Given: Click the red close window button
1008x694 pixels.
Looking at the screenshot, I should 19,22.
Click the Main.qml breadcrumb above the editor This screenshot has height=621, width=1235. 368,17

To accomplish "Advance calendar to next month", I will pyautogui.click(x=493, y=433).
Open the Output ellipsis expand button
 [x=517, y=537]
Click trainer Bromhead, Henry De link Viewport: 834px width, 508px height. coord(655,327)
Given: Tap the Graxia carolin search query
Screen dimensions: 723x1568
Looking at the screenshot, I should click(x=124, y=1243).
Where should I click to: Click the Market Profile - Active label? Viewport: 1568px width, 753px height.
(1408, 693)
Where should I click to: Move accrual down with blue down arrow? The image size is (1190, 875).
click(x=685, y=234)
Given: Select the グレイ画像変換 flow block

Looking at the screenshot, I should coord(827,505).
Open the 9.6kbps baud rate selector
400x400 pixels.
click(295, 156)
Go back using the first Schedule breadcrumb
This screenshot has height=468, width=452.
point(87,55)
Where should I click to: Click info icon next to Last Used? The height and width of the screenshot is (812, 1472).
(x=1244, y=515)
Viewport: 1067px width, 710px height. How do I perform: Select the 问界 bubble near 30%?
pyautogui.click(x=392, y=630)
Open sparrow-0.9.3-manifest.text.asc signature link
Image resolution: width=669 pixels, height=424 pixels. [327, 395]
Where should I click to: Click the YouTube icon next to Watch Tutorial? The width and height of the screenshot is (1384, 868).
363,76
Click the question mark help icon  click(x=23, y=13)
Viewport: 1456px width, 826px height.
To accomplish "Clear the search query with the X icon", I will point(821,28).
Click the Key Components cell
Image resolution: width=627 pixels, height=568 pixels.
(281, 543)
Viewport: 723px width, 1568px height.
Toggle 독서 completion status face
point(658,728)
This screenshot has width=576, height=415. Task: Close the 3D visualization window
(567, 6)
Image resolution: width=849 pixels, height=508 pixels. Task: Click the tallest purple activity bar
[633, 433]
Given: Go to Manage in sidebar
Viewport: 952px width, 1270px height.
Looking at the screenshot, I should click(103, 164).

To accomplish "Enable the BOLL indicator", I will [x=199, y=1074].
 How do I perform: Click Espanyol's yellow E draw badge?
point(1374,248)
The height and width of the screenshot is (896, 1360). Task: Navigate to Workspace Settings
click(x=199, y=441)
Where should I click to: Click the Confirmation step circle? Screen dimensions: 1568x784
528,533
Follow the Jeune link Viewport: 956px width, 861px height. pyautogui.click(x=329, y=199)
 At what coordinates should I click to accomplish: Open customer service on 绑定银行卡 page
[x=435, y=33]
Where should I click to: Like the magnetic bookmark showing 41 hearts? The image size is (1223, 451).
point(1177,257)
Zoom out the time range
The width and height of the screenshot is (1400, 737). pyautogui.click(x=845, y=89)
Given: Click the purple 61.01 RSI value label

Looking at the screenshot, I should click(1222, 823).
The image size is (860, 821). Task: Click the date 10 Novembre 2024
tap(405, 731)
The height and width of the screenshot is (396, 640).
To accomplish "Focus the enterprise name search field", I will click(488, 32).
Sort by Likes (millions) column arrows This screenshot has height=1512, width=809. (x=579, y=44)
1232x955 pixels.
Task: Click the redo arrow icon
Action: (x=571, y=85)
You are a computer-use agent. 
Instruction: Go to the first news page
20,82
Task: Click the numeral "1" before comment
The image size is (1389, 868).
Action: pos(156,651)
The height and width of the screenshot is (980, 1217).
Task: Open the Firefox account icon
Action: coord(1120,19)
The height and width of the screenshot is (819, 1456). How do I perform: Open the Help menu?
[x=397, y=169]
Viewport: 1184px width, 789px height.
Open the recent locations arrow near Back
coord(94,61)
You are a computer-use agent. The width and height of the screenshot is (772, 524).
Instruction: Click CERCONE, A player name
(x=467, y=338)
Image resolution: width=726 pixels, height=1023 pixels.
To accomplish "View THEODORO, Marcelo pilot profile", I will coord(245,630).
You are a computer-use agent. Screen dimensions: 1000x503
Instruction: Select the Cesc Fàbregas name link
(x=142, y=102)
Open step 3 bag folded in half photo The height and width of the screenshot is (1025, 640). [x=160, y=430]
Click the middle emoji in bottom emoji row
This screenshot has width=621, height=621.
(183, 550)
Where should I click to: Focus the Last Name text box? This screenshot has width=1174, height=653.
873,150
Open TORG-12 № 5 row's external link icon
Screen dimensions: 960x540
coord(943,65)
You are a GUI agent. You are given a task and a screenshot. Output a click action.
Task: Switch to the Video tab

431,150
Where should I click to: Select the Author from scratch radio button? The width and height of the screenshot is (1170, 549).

* WORK TASK *
Look over the records above and say how many lines hold the word "search", giving the number alone.

* SOLUTION TO THE EXERCISE *
3